Summary - Masculinity and Femininity: Gender Within Gender

Gender, Nature, and Nurture - Richard A. Lippa 2014

Summary
Masculinity and Femininity: Gender Within Gender

Research on masculinity and femininity took many twists and turns over the course of the 20th century. Terman and Miles conceived M-F to be a bipolar, unidimensional trait, comparable to intelligence, and they measured M-F with questionnaire items that showed sex differences. An implicit assumption of early M-F research was that it is good for men to be masculine and for women to be feminine. Early M-F scales suffered from heterogeneous content, and they proved to measure many traits rather than a single cohesive M-F dimension.

In the 1970s, a two-dimensional approach defined masculinity (M) in terms of instrumental traits and femininity (F) in terms of expressive traits. This approach held that the androgynous individual—high on both M and F—defined a new standard of mental health. Research on M and F as two dimensions showed that M predicted instrumental behaviors (e.g., independence in the face of group pressure) and F predicted expressive behaviors (e.g., interpersonal nurturance) reasonably well, but this was because M scales assessed instrumentality and F scales assessed nurturance, not because they assessed masculinity and femininity. In general, M predicts adjustment (as measured by depression, anxiety, and self-esteem scales) better than F does.

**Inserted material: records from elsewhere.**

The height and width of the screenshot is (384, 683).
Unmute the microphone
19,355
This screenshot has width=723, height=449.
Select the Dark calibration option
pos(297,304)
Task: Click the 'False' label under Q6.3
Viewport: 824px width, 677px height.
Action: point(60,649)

Lay conceptions hold that masculinity and femininity comprise many components including physical appearance, social roles, occupations, interests, and sexuality, as well as personality traits such as instrumentality and expressiveness. In terms of people's everyday conceptions, masculinity and femininity can be seen as fuzzy concepts that are defined by multiple attributes.

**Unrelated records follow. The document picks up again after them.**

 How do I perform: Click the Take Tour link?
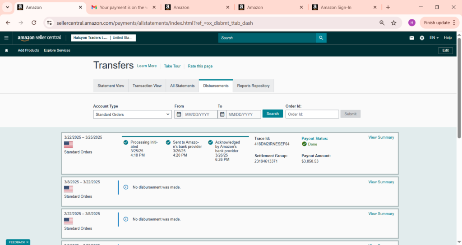tap(172, 66)
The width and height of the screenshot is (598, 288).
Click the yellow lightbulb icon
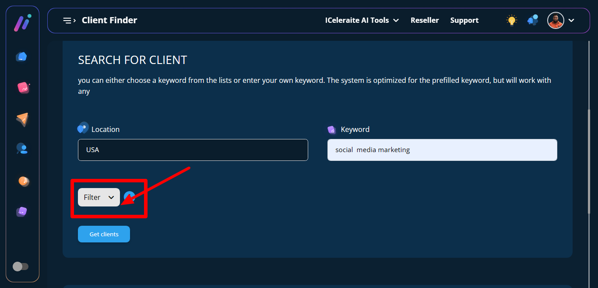(511, 20)
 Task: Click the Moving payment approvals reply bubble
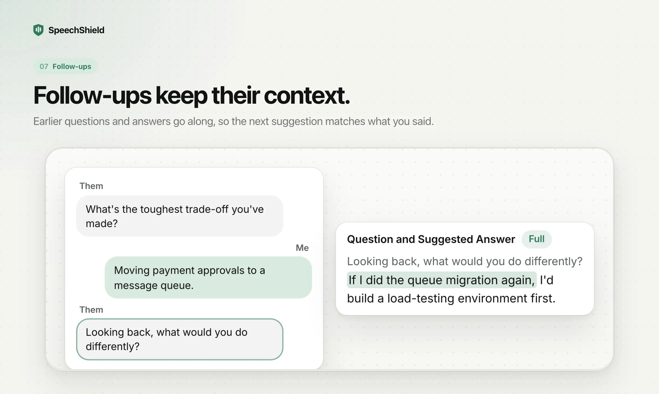(x=208, y=277)
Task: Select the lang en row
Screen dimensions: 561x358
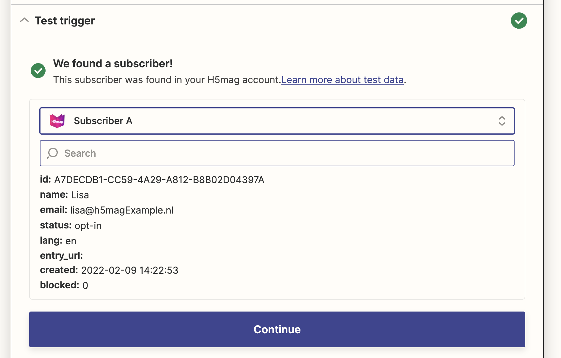Action: click(58, 241)
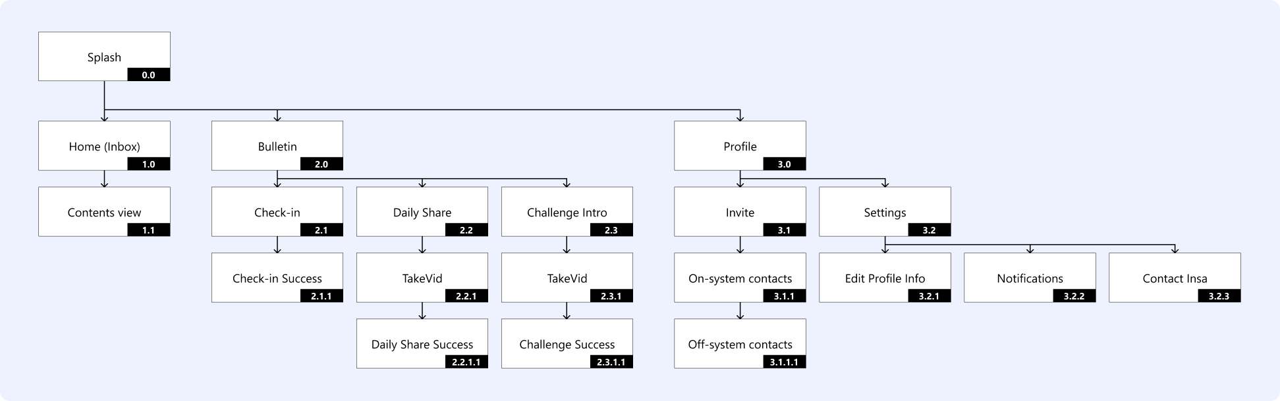This screenshot has height=401, width=1280.
Task: Click the Splash node box
Action: coord(104,57)
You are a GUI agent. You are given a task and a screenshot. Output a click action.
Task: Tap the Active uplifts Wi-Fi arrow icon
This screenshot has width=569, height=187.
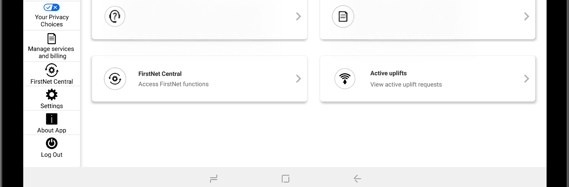click(x=345, y=79)
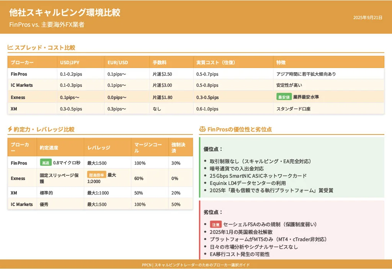Select XM row name in spread cost table
Screen dimensions: 392x269
(x=14, y=109)
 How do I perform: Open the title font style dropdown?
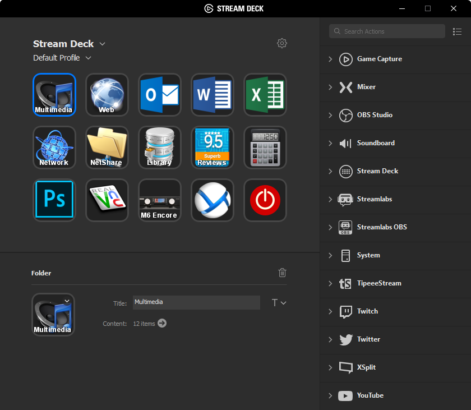tap(279, 303)
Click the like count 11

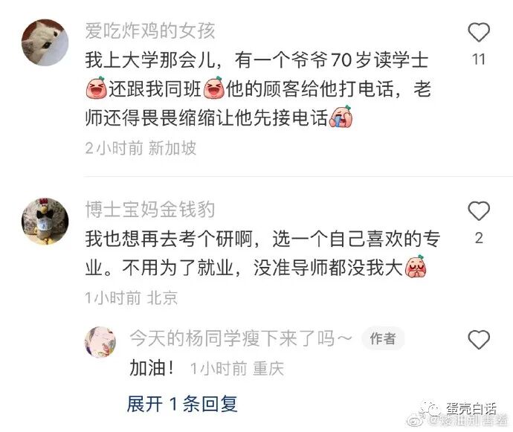[478, 59]
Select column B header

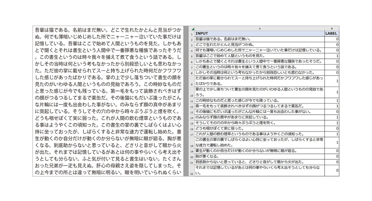(332, 28)
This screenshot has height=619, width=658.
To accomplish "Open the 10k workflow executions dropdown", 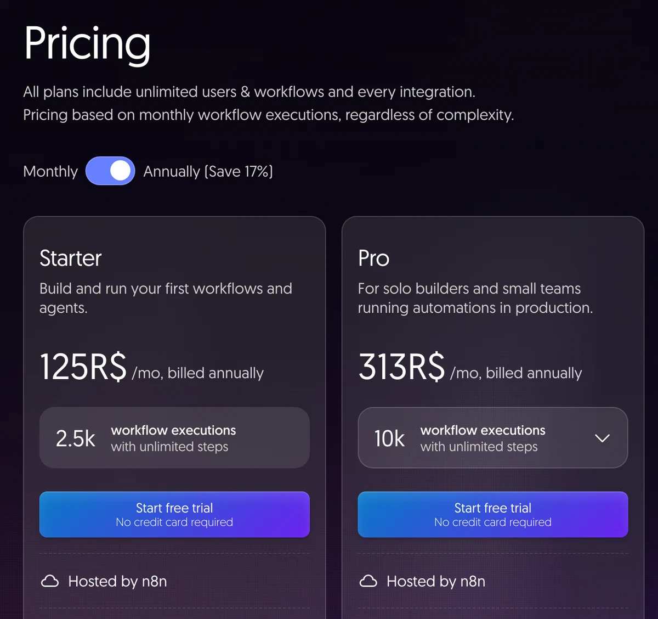I will pos(493,438).
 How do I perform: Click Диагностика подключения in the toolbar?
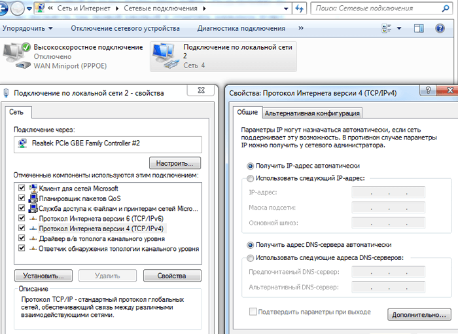point(242,29)
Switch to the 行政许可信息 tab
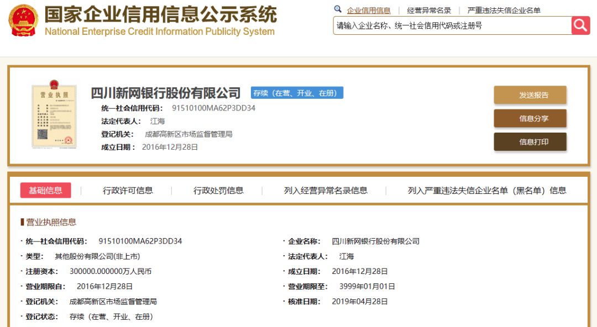The image size is (597, 327). coord(128,190)
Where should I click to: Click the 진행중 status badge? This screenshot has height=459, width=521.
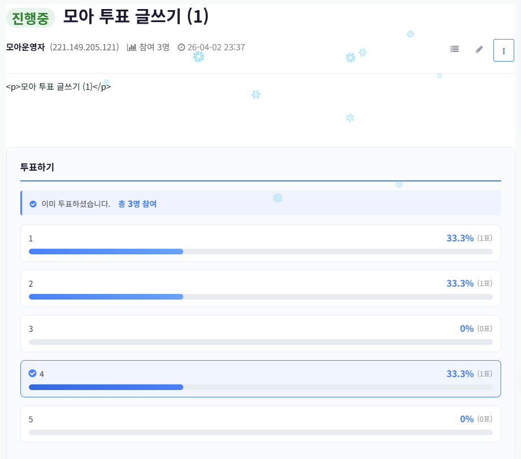click(31, 18)
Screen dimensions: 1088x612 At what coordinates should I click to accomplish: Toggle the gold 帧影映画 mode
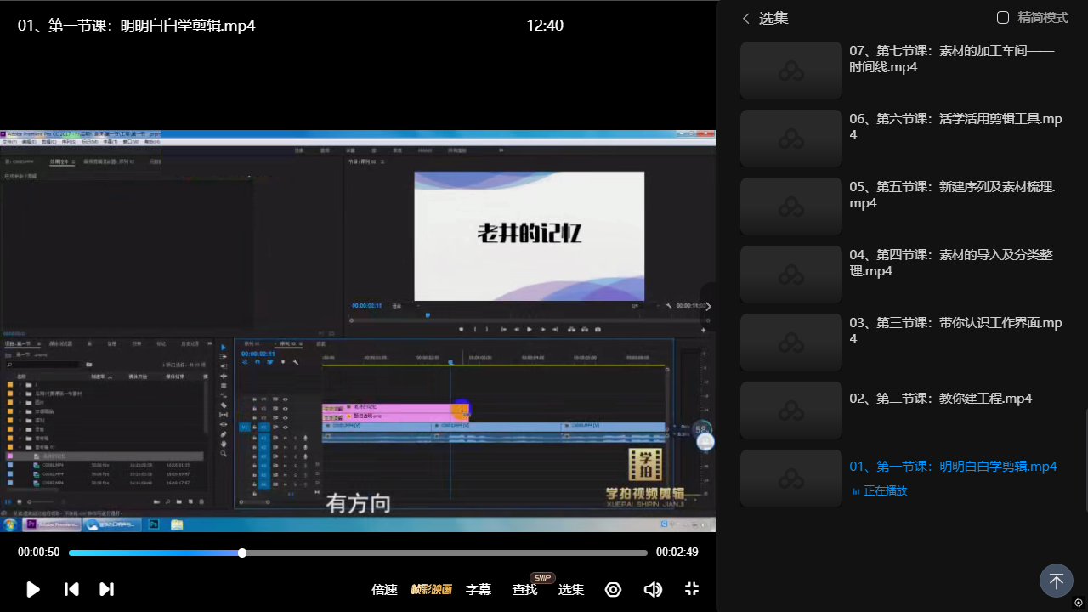click(431, 589)
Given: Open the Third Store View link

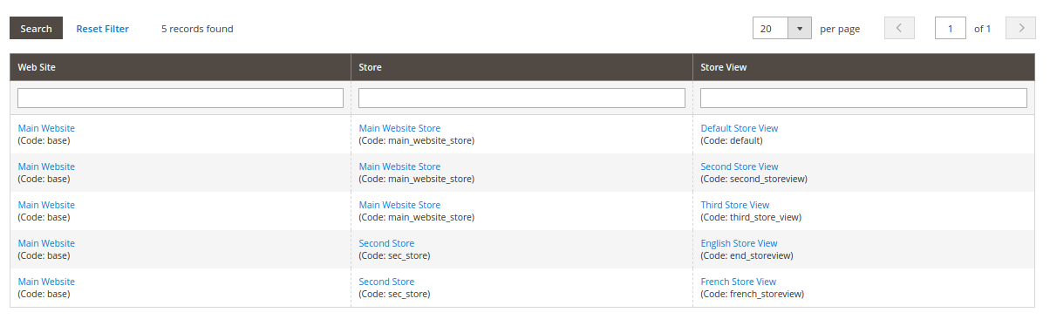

The GD approach offers a compromise between essentialist and constructionist views of masculinity and femininity. It assesses how male like or female-like a person is based on interests that are gender-related in a particular group at a certain time in history, GD predicts a number of socially significant criteria, including self-ascribed M-F, other-rated M-F, nonverbal M-F, sexual orientation, transsexual versus nontranssexual status, certain kinds of prejudice in men, certain kinds of adjustment and maladjustment in adolescents, academic achievement, and mortality risk.

All approaches to masculinity and femininity confirm one central point: Gender is not simply a matter of sex differences. It is also a matter of variations within each sex. Various masculinity and femininity measures are linked to consequential outcomes and traits in people's lives, including psychological adjustment, physical health, scholastic aptitude, intelligence, and sexual orientation. This adds significance to a fundamental question: What causes people to vary on masculinity and femininity: nature or nurture?